Roasted Haddock On Chickpea & Chorizo Saute
|Skinless haddock fillets||22 Ounce, pin bones removed (Four 150 Gram, 5 1/2 Ounce Each)|
|Red onion||1 Large, finely chopped|
|Chorizo sausage||4 Ounce, skinned and finely diced (100 Gram, Raw)|
|Canned chickpeas||820 Gram, drained, rinsed (Two 410 Gram)|
|Coriander||1⁄2 Bunch (50 gm), leaves roughly chopped (Or 1/2 Small)|
|Extra virgin olive oil||4 Tablespoon|
1. Heat oven to 200C/180C fan/gas 6. Place the haddock fillets on a non-stick baking sheet, season, then drizzle over 1 tbsp of the oil. Roast for 10-12 mins or until just tender but moist in the middle.
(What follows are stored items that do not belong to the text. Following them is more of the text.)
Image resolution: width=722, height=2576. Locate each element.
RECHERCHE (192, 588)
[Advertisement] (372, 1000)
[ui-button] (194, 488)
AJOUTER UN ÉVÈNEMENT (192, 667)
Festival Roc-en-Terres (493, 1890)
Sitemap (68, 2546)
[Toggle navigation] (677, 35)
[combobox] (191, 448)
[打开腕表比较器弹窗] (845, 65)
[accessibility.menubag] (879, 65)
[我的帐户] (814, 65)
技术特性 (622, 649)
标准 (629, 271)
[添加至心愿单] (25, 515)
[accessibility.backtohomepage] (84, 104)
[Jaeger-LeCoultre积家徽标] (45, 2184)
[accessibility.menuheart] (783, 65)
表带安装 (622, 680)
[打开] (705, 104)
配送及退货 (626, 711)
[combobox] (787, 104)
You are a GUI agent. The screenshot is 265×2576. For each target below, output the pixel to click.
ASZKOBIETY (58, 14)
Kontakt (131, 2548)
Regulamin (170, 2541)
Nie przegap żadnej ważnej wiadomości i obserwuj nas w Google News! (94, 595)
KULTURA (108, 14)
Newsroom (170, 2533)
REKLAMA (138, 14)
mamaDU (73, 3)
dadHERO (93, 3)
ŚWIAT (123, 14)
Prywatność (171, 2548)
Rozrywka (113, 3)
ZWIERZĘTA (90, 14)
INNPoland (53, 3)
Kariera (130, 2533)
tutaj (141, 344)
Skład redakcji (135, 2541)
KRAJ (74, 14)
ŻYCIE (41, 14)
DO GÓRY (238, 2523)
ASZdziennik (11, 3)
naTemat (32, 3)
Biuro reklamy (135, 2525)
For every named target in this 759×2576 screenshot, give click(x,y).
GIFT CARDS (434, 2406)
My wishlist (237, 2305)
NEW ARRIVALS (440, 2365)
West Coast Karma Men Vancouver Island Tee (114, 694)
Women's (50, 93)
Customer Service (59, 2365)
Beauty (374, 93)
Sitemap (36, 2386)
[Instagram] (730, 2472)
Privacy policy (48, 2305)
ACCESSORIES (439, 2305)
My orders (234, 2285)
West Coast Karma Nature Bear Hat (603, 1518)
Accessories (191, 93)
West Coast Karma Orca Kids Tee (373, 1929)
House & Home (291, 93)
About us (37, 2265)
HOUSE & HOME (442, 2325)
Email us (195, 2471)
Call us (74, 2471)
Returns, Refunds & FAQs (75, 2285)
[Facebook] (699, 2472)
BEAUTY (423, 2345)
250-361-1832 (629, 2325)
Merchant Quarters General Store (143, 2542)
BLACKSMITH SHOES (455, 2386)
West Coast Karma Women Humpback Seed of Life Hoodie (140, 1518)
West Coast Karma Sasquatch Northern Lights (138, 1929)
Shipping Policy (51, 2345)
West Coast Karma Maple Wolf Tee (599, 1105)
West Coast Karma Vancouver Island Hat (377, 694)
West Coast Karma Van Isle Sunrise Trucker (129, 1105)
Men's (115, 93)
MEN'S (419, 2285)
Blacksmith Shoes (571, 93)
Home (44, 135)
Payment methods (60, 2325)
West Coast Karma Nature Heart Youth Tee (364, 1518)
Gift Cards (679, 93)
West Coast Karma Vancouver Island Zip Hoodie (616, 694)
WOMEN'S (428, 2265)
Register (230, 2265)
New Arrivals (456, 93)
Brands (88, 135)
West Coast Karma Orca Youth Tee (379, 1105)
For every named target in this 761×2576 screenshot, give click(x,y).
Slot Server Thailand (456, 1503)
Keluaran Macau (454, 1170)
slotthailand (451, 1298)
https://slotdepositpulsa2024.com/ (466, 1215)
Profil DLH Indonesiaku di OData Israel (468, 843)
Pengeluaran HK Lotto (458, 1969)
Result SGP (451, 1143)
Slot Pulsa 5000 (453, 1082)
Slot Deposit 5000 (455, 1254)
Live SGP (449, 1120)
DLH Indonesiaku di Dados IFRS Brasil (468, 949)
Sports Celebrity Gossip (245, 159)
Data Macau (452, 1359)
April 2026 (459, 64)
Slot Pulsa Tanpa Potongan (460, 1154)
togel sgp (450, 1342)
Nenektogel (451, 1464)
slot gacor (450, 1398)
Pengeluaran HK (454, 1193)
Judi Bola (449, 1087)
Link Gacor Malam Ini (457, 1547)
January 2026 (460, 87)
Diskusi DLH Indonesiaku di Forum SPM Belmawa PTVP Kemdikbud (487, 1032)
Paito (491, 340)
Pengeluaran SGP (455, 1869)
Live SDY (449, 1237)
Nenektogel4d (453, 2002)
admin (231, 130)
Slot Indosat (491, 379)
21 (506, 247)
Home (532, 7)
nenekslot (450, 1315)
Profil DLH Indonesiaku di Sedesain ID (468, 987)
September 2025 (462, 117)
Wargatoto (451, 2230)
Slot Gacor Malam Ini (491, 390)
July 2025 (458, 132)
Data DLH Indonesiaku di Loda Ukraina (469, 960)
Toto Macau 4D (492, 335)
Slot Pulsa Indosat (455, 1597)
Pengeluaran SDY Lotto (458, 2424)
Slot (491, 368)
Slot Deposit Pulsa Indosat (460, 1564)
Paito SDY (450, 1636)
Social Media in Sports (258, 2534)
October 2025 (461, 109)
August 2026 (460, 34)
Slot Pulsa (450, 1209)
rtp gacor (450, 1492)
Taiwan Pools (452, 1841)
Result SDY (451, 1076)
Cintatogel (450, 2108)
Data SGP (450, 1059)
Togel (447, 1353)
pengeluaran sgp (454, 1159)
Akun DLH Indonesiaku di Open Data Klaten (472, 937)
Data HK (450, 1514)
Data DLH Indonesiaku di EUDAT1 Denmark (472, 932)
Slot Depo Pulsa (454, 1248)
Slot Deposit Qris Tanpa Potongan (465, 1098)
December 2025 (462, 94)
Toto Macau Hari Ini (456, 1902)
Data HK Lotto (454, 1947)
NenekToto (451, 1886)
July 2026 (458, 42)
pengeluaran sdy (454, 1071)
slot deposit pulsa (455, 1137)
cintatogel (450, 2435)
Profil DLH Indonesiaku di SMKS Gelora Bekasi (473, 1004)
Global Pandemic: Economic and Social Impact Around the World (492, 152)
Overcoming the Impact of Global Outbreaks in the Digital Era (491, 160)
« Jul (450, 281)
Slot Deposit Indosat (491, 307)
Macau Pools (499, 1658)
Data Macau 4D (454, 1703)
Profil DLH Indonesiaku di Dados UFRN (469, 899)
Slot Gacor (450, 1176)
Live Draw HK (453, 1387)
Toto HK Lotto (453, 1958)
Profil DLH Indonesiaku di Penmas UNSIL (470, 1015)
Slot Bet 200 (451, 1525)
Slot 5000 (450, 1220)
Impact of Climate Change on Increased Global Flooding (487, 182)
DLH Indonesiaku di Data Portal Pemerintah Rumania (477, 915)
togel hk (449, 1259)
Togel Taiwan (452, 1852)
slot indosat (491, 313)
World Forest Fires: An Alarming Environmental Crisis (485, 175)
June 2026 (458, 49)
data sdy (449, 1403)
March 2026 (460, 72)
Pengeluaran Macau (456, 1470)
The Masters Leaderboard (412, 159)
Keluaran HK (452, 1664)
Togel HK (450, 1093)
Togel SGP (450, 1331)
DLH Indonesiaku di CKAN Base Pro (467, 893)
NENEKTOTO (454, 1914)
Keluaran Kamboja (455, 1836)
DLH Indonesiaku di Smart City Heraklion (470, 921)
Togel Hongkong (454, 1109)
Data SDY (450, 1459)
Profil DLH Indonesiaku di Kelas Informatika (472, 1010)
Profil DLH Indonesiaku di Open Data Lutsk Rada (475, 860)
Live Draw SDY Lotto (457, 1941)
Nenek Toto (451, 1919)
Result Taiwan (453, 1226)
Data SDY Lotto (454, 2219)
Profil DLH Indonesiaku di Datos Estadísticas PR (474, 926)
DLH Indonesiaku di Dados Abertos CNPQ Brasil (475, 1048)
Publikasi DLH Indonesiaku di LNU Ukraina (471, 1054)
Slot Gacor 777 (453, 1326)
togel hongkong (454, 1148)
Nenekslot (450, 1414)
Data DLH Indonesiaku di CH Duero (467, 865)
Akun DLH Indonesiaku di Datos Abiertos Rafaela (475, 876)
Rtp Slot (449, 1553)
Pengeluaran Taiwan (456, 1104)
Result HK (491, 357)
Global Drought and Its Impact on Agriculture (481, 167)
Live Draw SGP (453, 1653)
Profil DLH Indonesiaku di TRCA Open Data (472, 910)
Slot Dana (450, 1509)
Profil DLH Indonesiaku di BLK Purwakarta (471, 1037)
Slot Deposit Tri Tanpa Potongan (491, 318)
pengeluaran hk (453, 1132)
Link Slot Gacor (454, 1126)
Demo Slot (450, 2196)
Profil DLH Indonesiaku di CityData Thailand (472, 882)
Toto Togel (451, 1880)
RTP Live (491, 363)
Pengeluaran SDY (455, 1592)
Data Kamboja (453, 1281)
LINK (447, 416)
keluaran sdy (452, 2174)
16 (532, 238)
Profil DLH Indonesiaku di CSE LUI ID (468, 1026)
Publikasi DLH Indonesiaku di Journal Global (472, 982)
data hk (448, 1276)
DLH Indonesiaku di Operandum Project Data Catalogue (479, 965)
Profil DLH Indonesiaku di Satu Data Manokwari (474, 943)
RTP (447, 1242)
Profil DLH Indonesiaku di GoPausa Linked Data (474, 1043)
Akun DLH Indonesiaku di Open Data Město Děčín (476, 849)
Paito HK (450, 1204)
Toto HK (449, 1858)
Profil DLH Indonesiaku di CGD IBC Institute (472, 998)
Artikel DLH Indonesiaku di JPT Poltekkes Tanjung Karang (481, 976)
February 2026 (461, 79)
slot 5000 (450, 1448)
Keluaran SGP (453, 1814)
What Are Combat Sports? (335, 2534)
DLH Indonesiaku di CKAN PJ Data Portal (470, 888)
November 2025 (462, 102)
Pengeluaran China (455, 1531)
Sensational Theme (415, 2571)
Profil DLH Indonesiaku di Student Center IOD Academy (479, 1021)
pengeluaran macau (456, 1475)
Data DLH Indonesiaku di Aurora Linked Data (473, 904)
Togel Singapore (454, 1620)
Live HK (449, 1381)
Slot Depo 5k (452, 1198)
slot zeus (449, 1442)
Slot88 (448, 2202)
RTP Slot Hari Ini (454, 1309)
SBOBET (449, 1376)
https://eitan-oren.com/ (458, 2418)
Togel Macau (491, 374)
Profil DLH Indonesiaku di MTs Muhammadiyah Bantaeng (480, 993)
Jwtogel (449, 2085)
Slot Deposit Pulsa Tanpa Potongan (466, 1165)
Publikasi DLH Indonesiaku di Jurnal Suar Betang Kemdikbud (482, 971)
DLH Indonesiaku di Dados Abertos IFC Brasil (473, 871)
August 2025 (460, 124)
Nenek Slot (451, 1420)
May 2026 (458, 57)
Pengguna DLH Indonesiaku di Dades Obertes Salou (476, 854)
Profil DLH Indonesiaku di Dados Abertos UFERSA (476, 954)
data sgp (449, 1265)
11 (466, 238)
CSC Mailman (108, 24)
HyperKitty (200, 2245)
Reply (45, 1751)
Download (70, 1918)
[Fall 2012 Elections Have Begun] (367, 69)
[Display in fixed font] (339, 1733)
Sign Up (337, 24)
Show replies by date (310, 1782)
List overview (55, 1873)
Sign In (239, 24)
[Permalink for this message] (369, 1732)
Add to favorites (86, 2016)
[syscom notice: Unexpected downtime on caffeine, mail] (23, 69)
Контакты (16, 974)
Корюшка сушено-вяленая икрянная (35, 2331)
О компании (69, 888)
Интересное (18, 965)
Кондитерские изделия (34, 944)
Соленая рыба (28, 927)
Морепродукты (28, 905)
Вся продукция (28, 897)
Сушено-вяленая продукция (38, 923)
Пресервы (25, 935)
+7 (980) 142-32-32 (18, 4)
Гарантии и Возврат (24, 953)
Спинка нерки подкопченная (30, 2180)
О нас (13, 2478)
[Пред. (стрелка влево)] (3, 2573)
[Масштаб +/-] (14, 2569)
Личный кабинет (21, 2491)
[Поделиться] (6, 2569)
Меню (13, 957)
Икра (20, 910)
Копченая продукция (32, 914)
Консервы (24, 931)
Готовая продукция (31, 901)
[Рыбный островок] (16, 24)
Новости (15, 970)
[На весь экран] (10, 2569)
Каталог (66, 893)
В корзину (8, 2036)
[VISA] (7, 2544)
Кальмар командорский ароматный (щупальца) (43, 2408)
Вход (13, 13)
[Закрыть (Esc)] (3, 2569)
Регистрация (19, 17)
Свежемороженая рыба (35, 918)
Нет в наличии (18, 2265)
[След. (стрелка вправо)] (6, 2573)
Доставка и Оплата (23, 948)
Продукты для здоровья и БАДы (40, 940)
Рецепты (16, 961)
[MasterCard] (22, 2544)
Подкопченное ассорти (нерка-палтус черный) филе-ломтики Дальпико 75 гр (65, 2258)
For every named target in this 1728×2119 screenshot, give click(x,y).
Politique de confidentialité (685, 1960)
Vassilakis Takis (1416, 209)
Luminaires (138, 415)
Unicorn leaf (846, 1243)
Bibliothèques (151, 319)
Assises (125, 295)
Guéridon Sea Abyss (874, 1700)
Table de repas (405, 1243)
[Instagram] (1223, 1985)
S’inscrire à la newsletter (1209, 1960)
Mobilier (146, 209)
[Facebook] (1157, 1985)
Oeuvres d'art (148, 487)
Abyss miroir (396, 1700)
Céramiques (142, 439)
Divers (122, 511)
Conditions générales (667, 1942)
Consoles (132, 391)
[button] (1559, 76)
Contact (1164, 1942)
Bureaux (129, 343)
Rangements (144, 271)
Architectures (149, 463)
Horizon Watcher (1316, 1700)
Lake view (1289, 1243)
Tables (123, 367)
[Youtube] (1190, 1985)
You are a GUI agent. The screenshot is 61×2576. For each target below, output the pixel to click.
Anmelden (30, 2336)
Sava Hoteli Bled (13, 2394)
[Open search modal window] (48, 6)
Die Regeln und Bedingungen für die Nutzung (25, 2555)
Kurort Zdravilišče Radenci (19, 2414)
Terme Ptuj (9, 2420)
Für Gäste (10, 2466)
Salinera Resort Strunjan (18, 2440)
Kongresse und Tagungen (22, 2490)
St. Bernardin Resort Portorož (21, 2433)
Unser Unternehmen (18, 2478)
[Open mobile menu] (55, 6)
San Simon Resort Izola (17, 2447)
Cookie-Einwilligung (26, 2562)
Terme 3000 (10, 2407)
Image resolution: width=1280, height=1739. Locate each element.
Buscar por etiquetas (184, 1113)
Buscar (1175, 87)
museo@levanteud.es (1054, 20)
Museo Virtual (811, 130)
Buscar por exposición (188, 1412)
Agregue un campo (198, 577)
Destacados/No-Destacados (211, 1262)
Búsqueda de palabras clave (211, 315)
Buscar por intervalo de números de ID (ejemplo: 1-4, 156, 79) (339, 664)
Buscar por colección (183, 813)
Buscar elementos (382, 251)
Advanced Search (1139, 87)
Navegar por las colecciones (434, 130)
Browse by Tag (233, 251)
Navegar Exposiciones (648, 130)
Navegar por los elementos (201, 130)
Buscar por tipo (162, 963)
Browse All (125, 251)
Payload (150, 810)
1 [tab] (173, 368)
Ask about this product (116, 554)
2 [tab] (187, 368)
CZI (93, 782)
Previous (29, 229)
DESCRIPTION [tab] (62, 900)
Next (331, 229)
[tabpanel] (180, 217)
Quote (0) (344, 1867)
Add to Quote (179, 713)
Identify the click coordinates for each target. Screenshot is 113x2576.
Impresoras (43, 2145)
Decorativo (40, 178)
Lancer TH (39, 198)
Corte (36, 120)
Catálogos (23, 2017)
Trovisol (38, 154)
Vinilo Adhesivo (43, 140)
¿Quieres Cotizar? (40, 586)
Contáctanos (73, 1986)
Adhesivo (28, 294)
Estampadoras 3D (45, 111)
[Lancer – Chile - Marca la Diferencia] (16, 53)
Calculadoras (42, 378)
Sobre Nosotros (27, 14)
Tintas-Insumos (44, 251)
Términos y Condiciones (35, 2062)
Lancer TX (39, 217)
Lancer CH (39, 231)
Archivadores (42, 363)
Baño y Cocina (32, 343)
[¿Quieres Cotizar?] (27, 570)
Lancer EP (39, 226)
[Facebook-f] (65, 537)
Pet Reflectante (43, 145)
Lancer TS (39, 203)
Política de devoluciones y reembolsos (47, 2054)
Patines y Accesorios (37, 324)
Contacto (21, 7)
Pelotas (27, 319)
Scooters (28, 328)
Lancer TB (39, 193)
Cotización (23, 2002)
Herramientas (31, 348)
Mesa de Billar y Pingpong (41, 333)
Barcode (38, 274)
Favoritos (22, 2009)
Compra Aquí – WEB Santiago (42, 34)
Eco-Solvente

2. Heat 1 tbsp of the oil in a large saute pan. Add the onion and saute for 3-4 mins until softened but not coloured. Tip in the chorizo and cook for another few mins until the colour has started to bleed into the onion. Add the chickpeas to the pan and saute for another few mins until the chickpeas are completely heated through. Stir in the coriander with the remaining oil and season to taste. Share among warmed bowls and place a portion of roasted haddock on top of each.